• Task data:

_ _ _ _ _ _ _

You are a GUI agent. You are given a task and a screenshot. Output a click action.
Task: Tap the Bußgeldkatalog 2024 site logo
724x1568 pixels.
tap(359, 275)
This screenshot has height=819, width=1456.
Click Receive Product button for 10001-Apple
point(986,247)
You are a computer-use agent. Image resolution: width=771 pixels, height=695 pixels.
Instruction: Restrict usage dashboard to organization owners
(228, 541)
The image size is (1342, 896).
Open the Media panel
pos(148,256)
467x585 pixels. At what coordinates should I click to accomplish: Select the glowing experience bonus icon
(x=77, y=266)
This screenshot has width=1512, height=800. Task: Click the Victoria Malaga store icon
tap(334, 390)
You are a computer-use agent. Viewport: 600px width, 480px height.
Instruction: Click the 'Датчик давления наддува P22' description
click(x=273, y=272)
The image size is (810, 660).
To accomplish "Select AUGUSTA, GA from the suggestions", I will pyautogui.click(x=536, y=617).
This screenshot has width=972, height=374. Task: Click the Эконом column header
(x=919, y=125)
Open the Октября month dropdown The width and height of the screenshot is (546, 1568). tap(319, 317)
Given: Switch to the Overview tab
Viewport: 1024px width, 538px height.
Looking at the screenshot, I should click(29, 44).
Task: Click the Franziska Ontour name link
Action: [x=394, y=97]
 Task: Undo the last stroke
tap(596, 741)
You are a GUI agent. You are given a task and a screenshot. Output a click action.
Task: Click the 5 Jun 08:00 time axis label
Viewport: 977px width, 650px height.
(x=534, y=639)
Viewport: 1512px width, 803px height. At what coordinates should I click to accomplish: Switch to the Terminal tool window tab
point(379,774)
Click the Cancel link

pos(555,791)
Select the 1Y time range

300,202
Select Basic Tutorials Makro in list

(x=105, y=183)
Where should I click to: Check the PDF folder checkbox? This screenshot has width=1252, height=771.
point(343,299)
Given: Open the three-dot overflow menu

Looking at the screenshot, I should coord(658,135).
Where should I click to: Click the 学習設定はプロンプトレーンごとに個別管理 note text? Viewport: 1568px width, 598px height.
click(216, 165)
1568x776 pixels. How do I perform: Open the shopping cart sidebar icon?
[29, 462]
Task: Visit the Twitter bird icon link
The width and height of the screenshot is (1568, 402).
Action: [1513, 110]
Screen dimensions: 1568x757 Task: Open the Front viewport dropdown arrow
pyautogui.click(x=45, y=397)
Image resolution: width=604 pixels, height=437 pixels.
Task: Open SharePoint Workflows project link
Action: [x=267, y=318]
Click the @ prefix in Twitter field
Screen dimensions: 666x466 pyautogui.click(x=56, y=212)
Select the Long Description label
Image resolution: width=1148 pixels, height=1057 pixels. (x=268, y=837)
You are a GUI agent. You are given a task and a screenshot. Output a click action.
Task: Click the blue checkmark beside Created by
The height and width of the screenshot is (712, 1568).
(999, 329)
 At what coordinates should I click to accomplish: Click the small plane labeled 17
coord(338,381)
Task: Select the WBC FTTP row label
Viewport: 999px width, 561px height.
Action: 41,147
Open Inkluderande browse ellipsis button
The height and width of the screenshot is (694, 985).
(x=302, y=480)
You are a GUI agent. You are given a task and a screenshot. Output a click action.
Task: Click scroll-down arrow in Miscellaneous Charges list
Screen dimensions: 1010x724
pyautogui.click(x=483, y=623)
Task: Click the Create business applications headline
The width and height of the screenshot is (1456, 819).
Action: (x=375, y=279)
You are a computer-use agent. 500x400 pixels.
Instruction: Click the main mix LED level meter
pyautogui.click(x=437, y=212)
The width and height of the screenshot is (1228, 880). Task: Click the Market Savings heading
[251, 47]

_ _ _ _ _ _ _

Set out exactly the run of lines that begins at the line holding "At what coordinates should I click to accomplish: Click" and ends at the last line of the data.

 At what coordinates should I click to accomplish: Click the small plane labeled 17
coord(338,381)
Task: Select the WBC FTTP row label
Viewport: 999px width, 561px height.
Action: 41,147
Open Inkluderande browse ellipsis button
The height and width of the screenshot is (694, 985).
(x=302, y=480)
You are a GUI agent. You are given a task and a screenshot. Output a click action.
Task: Click scroll-down arrow in Miscellaneous Charges list
Screen dimensions: 1010x724
pyautogui.click(x=483, y=623)
Task: Click the Create business applications headline
The width and height of the screenshot is (1456, 819).
Action: (x=375, y=279)
You are a computer-use agent. 500x400 pixels.
Instruction: Click the main mix LED level meter
pyautogui.click(x=437, y=212)
The width and height of the screenshot is (1228, 880). Task: Click the Market Savings heading
[251, 47]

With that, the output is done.